— WHAT THE TASK REQUIRES —
Please put the stretch from the line containing "介護保険で家事援助はダメになった (790, 1383)" through the end of the records into a numbered list, leaving out any blank lines.

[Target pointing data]
######

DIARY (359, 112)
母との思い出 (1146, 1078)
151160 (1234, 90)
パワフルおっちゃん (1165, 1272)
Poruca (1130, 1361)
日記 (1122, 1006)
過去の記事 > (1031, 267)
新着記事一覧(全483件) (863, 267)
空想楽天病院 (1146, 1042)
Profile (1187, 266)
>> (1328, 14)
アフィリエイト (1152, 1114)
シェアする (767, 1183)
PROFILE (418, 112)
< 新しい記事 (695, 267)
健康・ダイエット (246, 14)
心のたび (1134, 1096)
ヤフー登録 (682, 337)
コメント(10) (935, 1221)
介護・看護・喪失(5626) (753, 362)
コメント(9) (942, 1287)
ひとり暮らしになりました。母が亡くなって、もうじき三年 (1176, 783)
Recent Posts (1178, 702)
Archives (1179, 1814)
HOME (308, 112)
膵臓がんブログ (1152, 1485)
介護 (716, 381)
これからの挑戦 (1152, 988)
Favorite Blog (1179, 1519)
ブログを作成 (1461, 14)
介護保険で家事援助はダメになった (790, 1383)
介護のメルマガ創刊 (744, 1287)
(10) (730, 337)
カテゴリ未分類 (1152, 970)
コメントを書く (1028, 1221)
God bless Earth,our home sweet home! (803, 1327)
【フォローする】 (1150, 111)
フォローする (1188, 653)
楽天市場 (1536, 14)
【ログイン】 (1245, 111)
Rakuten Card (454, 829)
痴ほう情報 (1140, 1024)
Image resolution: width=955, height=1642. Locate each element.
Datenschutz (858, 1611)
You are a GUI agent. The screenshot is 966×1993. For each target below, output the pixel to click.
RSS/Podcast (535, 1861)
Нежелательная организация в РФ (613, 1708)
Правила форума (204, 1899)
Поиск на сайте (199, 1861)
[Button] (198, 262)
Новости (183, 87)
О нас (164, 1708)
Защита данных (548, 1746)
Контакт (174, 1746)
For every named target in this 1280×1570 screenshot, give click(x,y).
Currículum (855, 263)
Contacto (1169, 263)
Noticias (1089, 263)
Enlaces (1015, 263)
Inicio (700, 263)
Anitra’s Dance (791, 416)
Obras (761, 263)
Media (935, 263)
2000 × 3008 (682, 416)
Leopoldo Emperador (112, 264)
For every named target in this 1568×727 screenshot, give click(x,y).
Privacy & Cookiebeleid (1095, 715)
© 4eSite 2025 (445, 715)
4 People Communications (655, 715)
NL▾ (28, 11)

######

— TASK ANSWER —
1. 介護保険で家事援助はダメになった (790, 1383)
2. 介護のメルマガ創刊 (744, 1287)
3. (10) (730, 337)
4. カテゴリ未分類 (1152, 970)
5. コメントを書く (1028, 1221)
6. God bless Earth,our home sweet home! (803, 1327)
7. 【フォローする】 (1150, 111)
8. フォローする (1188, 653)
9. 楽天市場 (1536, 14)
10. 【ログイン】 (1245, 111)
11. Rakuten Card (454, 829)
12. 痴ほう情報 (1140, 1024)
13. Image resolution: width=955, height=1642. Locate each element.
14. Datenschutz (858, 1611)
15. You are a GUI agent. The screenshot is 966×1993. For each target below, output the pixel to click.
16. RSS/Podcast (535, 1861)
17. Нежелательная организация в РФ (613, 1708)
18. Правила форума (204, 1899)
19. Поиск на сайте (199, 1861)
20. [Button] (198, 262)
21. Новости (183, 87)
22. О нас (164, 1708)
23. Защита данных (548, 1746)
24. Контакт (174, 1746)
25. For every named target in this 1280×1570 screenshot, give click(x,y).
26. Currículum (855, 263)
27. Contacto (1169, 263)
28. Noticias (1089, 263)
29. Enlaces (1015, 263)
30. Inicio (700, 263)
31. Anitra’s Dance (791, 416)
32. Obras (761, 263)
33. Media (935, 263)
34. 2000 × 3008 (682, 416)
35. Leopoldo Emperador (112, 264)
36. For every named target in this 1568×727 screenshot, give click(x,y).
37. Privacy & Cookiebeleid (1095, 715)
38. © 4eSite 2025 (445, 715)
39. 4 People Communications (655, 715)
40. NL▾ (28, 11)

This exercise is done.